« Debugging why ping was Broken in Docker Images
bugs
docker
free software
kernel
kiwi
suse
04 March 2016
Every once in a while you find a bug that just sucks you into a deep, dark hole of weird things you wish you never knew about. I recently saw a fairly innocent looking bug report which lead me down such a rabbit hole, and I thought I’d like to share the experience with you.
The Report
The bug in question was quite simple, and looked like an unusual bug (although similar bugs have been reported and fixed in Docker before). It essentially reads as follows:
If you try to use the openSUSE images, you’ll find that ping doesn’t work. You can reproduce this using the following steps: [insert steps]
The steps to reproduce it are fairly straightforward:
% docker run -it opensuse:13.2 sh
sh-4.2# ping -c1 127.0.0.1
PING 127.0.0.1 (127.0.0.1) 56(84) bytes of data.

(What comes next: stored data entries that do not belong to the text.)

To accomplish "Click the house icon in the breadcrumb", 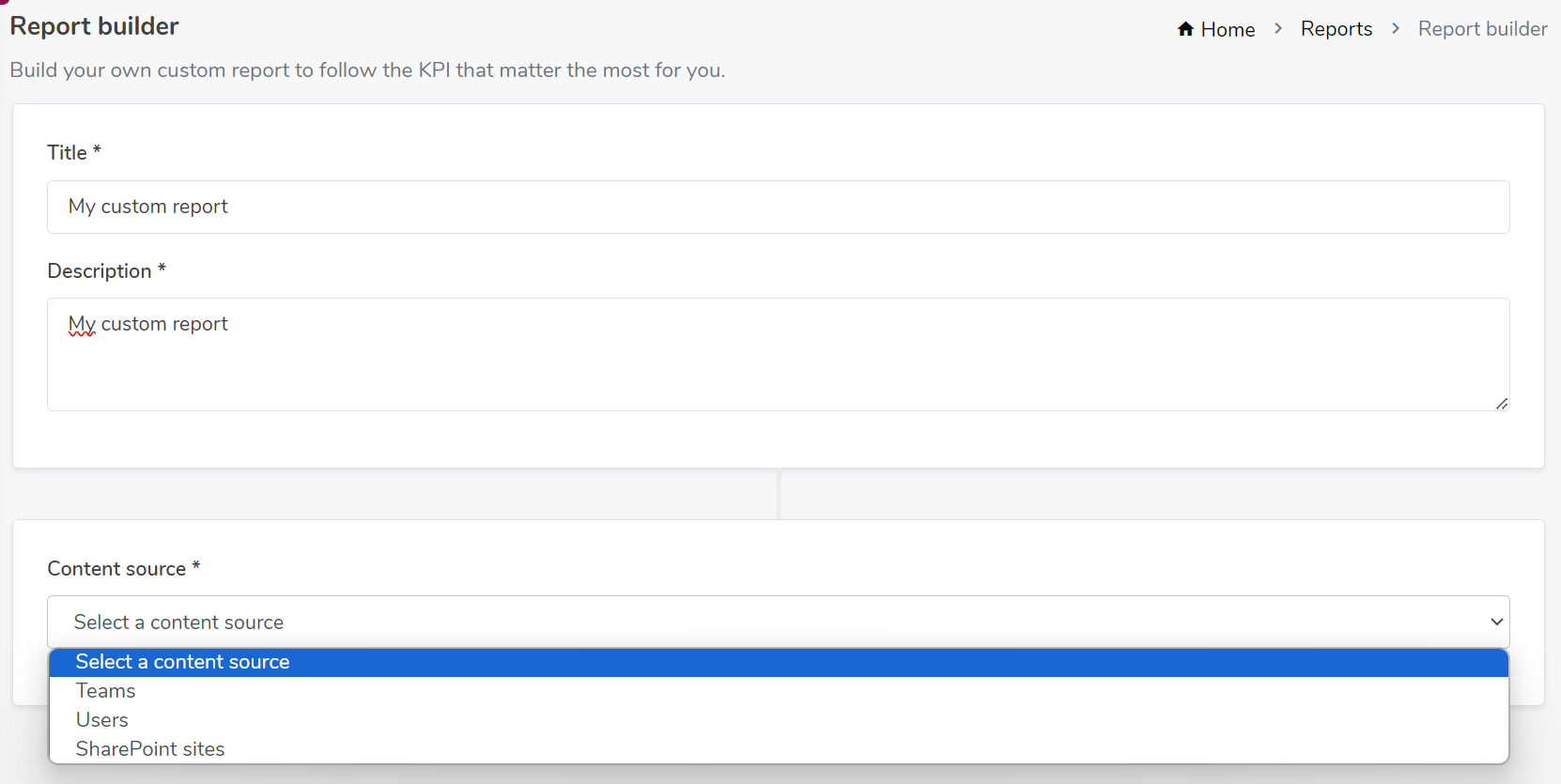I will point(1185,29).
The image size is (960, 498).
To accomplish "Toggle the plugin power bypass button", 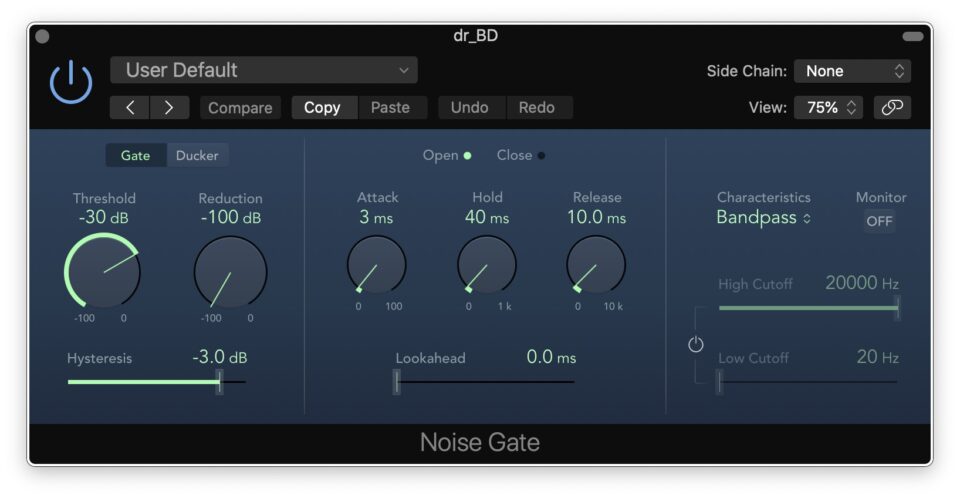I will [71, 82].
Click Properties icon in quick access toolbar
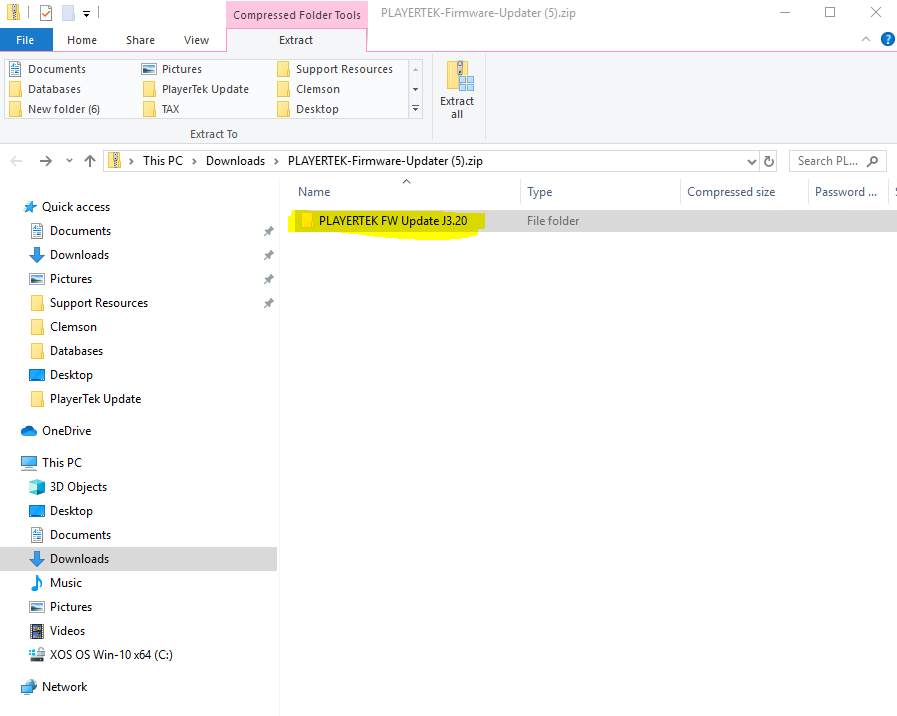The width and height of the screenshot is (897, 716). click(46, 13)
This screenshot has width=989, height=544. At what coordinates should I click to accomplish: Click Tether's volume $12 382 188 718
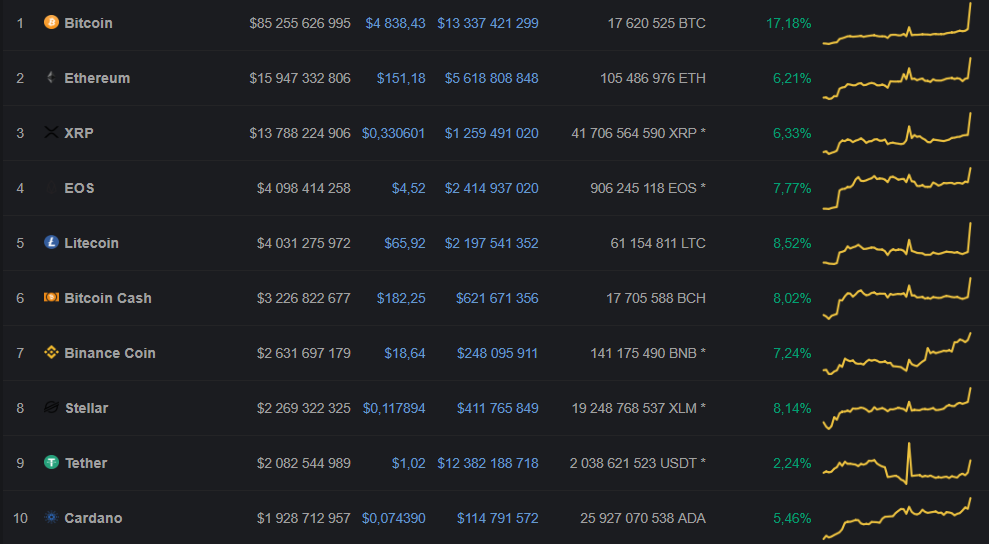[x=488, y=463]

64 bytes from 127.0.0.1: icmp_seq=1 ttl=64 time=0.026 ms
--- 127.0.0.1 ping statistics ---
1 packets transmitted, 1 received, 0% packet loss, time 0ms
rtt min/avg/max/mdev = 0.026/0.026/0.026/0.000 ms
sh-4.2# useradd user
sh-4.2# su user
sh-4.2$ ping -c1 127.0.0.1
ping: icmp open socket: Operation not permitted
The first thing to check is whether this is openSUSE specific. I could reproduce this with Alpine Linux, Debian and a few other base images. Weirdly, Ubuntu didn’t appear to have this bug. But before we start tackling the actual bug, it’s time for a quick recap of the past 40 years of Unix history. A permission related error tells us that something is very wrong in the animal brain.
Unix Privilege Model
Most people agree that the Unix privilege model is a hold-over from an older
time. Concepts like “binding to a lower port requires root” are warts of the
original design of Unix. One of these historical warts is that the creation of
raw sockets, which is how ping
sends ICMP packets, requires root
. Thus,
in order to use ping
you need to have the process run as root.

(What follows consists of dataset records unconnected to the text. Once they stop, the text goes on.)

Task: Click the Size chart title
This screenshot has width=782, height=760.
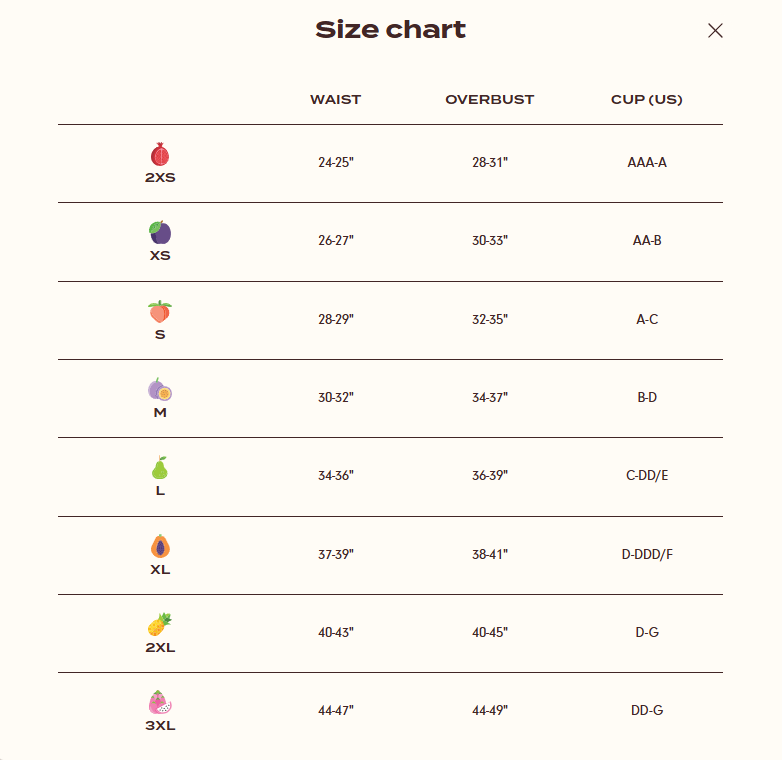Action: pyautogui.click(x=391, y=29)
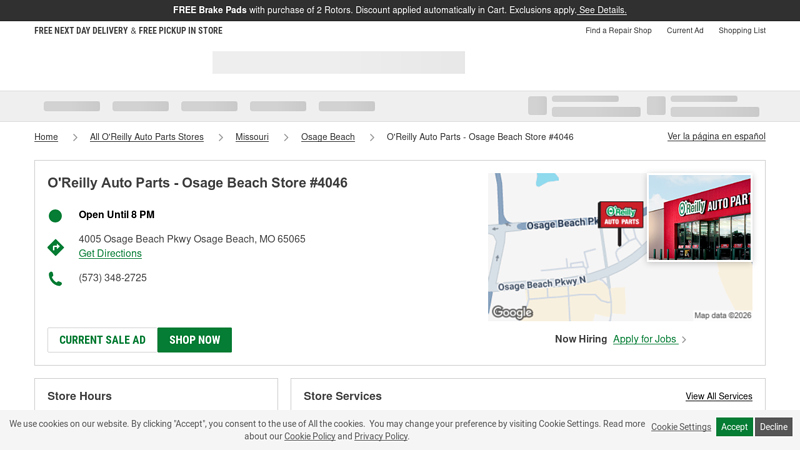
Task: Open the storefront photo thumbnail
Action: click(699, 218)
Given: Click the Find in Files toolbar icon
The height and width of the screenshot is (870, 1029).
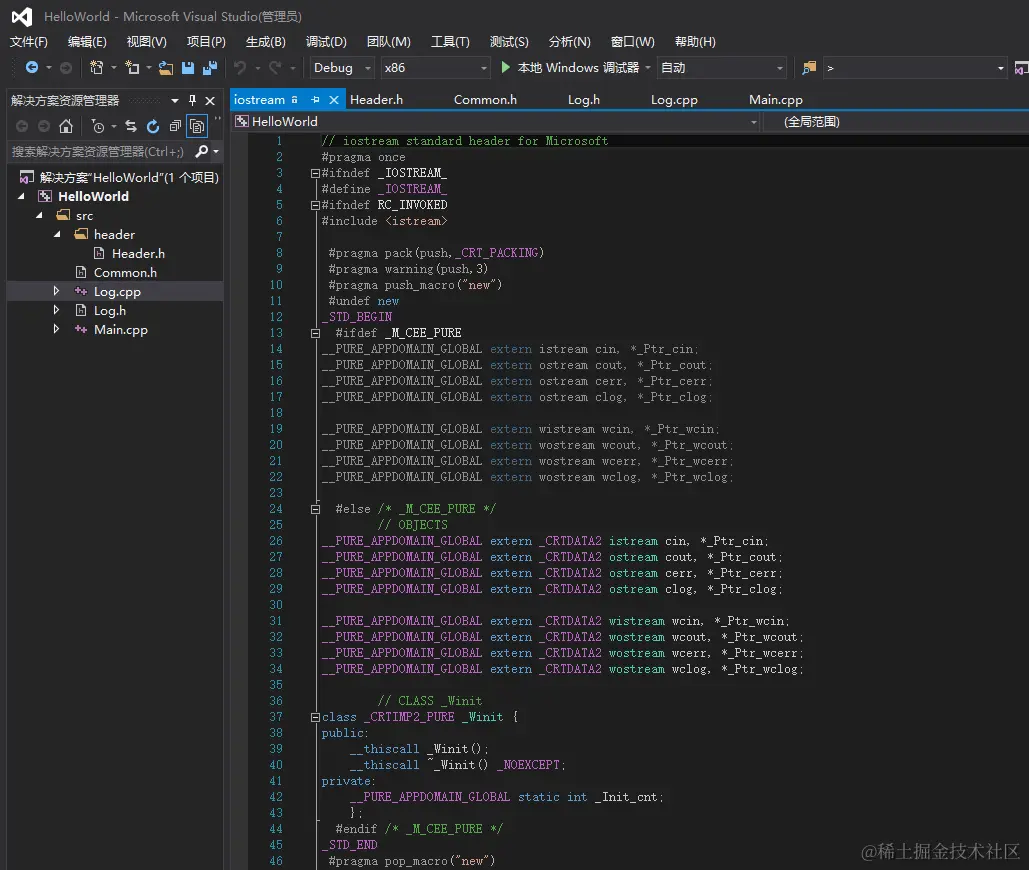Looking at the screenshot, I should click(x=809, y=68).
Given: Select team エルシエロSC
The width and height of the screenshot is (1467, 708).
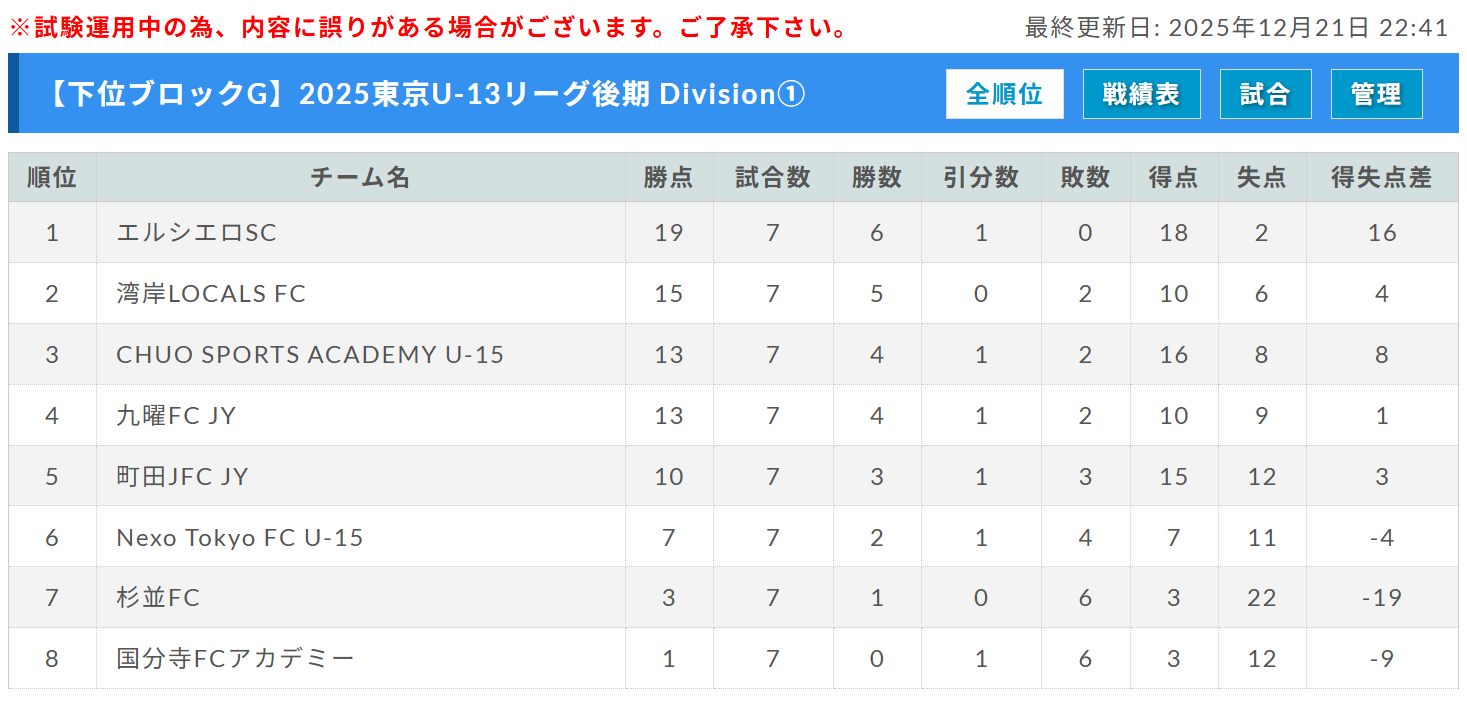Looking at the screenshot, I should 196,233.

Now, I know what you’re thinking. “But I don’t need to be root in order to run
ping
, what’s going on here?” Hold up, Sparky. The history lesson isn’t over
yet.
Very early in the development of the privilege model, it became clear that you
sometimes needed to grant a user the right to execute code that the user couldn’t
modify as root. passwd
is a great example: you need root in order to read and
modify /etc/shadow
, but allowing the user to read and modify /etc/shadow
directly would be a security vulnerability. Thus, several special bits in file
modes were created (the setuid
and setgid
, allowing an executable file to be
executed as the owner’s user and group respectively).

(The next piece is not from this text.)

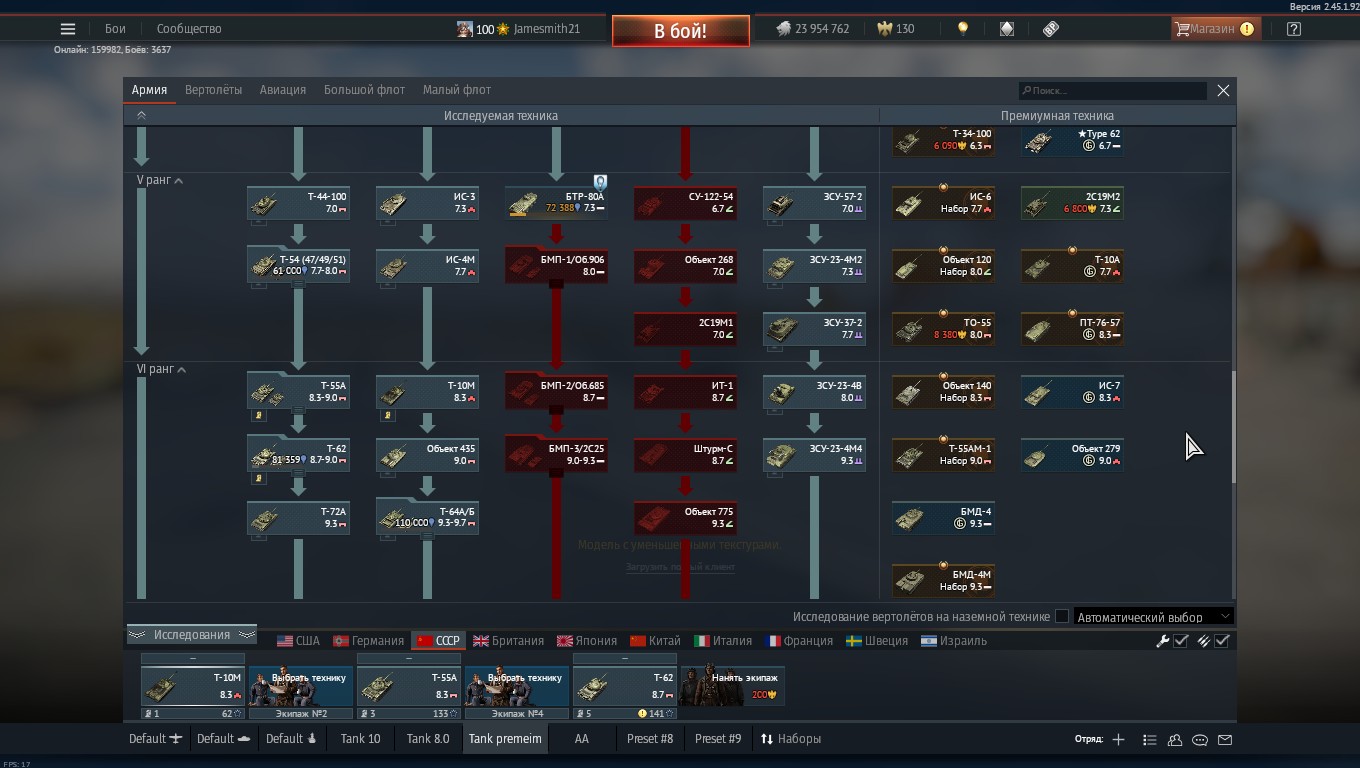1360x768 pixels.
Task: Open the hamburger main menu
Action: coord(68,29)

You probably knew all of the above, it’s Unix 101. However, the story doesn’t
end there. Several different Unixes have moved on from the antiquated, binary
root-or-nothing approach to priviliges. On Linux, this mechanism is known as
“capabilities” (there is a similar system with the same name which predate Linux’s
on a few BSDs). Essentially, the concept of “UID 0” has been broken up into a
bitwise mask of a set of “capabilities” that a process can have (and another mask
that defines which of those capabilities can be inherited by children). Examples
of capabilities include things like CAP_NET_BIND
, which allows you to bind to
low port numbers. The capability we’re interested in with ping
is CAP_NET_RAW
.
This was all just to bring you up to speed with all of the stuff I recalled when I took a look at this bug report. We’ll return to this history in a minute.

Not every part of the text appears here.